The outer cap remains secured to the flange 7 by webs such as 17 and 18 until ready for use. Immediately before use the outer cap is removed by either a twisting motion or a cocking motion. FIG. 6 shows the preferred cocking motion that tends to break the frangible webs one at a time reducing the force required. This makes opening slightly easier for the nurse or physician. A twisting motion tends to fracture all of the webs at once.

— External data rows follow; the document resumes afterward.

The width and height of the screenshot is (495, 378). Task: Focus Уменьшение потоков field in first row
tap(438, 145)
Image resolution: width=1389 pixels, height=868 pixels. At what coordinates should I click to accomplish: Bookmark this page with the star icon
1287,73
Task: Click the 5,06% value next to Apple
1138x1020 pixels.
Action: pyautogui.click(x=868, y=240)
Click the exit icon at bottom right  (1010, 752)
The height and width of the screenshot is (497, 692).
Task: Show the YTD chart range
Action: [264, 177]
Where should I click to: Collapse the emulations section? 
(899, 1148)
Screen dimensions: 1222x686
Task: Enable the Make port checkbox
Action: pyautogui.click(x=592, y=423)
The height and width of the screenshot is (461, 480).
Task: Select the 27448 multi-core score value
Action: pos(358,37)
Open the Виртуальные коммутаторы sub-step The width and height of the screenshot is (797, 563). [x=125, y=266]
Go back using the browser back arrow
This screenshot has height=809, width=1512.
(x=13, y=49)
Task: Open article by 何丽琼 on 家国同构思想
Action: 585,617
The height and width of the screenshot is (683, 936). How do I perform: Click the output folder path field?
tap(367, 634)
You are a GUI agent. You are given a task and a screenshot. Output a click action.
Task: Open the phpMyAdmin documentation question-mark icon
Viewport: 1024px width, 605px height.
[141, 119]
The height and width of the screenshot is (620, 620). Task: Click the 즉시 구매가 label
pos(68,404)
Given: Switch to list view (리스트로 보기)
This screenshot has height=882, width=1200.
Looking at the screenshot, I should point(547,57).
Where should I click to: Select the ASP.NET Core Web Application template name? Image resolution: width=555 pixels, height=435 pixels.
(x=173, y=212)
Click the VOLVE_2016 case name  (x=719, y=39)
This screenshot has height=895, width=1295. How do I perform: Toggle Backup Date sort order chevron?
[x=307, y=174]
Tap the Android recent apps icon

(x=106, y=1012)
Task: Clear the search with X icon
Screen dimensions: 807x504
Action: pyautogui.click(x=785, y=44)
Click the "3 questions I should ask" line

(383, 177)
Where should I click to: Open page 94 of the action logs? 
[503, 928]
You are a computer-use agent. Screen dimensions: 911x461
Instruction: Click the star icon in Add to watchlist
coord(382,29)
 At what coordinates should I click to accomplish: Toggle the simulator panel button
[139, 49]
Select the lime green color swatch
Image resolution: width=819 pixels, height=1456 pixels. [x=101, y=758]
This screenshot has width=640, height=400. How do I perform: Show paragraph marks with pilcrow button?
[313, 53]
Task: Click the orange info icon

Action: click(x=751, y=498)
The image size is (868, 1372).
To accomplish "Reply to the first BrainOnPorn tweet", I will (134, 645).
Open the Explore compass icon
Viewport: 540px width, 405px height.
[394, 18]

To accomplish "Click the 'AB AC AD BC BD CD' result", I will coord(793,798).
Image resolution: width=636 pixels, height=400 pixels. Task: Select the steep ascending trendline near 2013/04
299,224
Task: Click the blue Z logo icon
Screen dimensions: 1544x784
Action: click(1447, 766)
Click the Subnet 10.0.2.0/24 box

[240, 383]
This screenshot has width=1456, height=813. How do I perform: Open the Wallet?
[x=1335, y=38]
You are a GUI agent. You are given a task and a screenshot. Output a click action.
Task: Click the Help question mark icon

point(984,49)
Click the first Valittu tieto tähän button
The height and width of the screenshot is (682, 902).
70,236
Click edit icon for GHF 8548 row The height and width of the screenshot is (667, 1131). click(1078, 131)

After the outer cap 8 (third barrier) has been removed, the foil 24 (second barrier) is peeled back from outlet tube 22. This exposes sleeve section 30 of the outlet tube with its tapered inner wall surface that receives a tubular spike of an administration set. Such tubular spike 50, shown in dotted line, punctures the end wall diaphragm 31 (first barrier) after the spike 50 has formed a seal with the inner flange at a top of the sleeve section 30. For ease of molding barrier 31 it can be formed with a protrusion 51 formed by a gate in the mold through which plastic is injected into the mold. Protrusioon 51 can be located in a center portion of puncturable wall 31 so as not to intefere with a pointed puncturing section of spike 50 in dotted line shown engaging a left edge portion of diaphragm 31 in FIG. 7. To strengthen the joint between the diaphragm 31 and tubular sleeve 30 and prevent premature breakage in this area is an integral annular rib that extends below diaphragm 31.

After the spike 50 of an administration set has been connected, the bottle is inverted and hung from its hinged hanger 5 for draining the sterile liquid contents in the bottle through the administration set.

In the above description the three barrier closure system has been described relative to the outer tube 22. The additive tube 23 also forms a three barrier closure system with the outer cap 8 being the third barrier. With additive tube 23 a puncturable resealable diaphragm 25 forms the first hermetic barrier, and the foil 24 sealed to the outer end of additive tube 23 forms the second hermetic barrier. There is a sealed air chamber between diaphragm 25 and foil 24.

It has been found that this invention with the triple barrier closure system works very well with the collapsible thermoplastic bottle, the inner closure, and the outer cap all made of a propyleneethylene copolymer thermoplastic. The foil 24 is a laminate of a thermoplastic material and an aluminum foil with the thermoplastic material fused to the dispensing outlet tube.

In the foregoing specification a specific example has been used to describe the invention. However it is understood by those skilled in the art that certain modifications can be made to this example without departing from the spirit and scope of the invention.